*** DATA Section Begins ***

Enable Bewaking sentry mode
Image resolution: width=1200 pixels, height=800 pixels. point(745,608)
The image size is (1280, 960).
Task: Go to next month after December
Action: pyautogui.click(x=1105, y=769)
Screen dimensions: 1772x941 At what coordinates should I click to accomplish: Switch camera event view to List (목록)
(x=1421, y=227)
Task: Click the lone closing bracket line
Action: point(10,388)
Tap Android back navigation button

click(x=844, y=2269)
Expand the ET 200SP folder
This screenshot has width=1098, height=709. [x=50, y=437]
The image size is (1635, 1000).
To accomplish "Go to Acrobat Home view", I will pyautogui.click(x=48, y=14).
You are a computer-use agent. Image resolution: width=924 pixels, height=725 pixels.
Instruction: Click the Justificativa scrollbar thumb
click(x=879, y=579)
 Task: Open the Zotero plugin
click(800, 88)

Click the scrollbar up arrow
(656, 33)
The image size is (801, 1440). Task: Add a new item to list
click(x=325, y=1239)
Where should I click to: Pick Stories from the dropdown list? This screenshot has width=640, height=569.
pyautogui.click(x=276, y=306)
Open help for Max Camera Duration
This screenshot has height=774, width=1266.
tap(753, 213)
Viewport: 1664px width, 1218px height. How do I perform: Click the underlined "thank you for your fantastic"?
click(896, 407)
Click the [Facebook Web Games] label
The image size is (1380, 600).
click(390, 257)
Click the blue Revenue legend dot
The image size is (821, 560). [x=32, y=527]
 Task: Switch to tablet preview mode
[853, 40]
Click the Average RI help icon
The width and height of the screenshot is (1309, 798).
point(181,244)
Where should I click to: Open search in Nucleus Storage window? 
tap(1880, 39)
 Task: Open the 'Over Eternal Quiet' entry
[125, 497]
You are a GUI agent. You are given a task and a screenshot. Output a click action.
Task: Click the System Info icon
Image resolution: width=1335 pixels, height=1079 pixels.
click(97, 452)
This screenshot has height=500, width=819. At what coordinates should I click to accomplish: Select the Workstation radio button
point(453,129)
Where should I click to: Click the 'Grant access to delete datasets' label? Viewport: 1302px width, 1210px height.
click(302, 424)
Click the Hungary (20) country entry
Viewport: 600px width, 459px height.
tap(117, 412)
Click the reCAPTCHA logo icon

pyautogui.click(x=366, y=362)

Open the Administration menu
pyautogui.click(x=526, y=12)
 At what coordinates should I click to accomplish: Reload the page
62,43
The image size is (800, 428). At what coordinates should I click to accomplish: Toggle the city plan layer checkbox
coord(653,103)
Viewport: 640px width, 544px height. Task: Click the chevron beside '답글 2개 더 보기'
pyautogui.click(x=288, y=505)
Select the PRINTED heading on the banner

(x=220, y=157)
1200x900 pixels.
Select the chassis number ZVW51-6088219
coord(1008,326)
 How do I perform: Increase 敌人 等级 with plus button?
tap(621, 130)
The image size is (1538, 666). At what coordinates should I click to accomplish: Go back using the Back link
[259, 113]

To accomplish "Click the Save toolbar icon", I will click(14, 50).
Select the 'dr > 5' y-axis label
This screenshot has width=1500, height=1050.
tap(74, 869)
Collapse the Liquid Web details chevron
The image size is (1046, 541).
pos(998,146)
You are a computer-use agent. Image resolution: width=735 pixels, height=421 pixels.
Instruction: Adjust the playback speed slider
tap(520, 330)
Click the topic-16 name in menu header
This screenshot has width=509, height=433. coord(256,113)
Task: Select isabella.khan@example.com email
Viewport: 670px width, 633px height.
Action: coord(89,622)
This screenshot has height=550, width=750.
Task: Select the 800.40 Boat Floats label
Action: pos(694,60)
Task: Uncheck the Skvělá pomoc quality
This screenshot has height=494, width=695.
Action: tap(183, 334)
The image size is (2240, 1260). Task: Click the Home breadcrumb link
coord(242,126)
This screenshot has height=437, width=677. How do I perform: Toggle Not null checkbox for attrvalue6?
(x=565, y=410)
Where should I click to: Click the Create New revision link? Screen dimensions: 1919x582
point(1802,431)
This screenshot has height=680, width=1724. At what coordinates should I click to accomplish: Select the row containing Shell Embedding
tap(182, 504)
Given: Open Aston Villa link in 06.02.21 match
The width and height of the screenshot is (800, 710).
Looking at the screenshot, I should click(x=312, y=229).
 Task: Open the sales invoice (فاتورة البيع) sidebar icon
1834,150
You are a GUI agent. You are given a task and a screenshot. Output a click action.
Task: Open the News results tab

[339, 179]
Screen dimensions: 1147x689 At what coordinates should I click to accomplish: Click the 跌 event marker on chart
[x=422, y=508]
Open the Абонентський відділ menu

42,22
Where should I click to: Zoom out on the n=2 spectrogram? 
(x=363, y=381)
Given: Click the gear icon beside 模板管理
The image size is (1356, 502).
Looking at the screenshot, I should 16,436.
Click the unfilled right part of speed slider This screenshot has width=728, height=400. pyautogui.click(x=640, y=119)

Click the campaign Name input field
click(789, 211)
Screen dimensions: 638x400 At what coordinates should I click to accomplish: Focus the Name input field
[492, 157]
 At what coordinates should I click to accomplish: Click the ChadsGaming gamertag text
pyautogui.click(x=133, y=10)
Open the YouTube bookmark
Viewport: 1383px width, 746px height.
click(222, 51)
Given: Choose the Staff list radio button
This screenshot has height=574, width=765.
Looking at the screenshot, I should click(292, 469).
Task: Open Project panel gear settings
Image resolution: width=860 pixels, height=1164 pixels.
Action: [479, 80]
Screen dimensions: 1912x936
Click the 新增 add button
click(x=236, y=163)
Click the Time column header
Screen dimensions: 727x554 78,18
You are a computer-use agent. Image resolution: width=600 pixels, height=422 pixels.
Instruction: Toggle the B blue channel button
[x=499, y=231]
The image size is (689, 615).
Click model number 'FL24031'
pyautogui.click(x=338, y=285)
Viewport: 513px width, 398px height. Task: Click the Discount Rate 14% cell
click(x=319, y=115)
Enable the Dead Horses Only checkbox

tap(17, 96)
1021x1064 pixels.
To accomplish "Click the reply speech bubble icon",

*** DATA Section Ends ***

**HOW TO COMPLETE THIS TASK**: Pull out all lines of the data with the string "gear".

**RESULT OF THE EXERCISE**:
Given: Click the gear icon beside 模板管理
Task: Open Project panel gear settings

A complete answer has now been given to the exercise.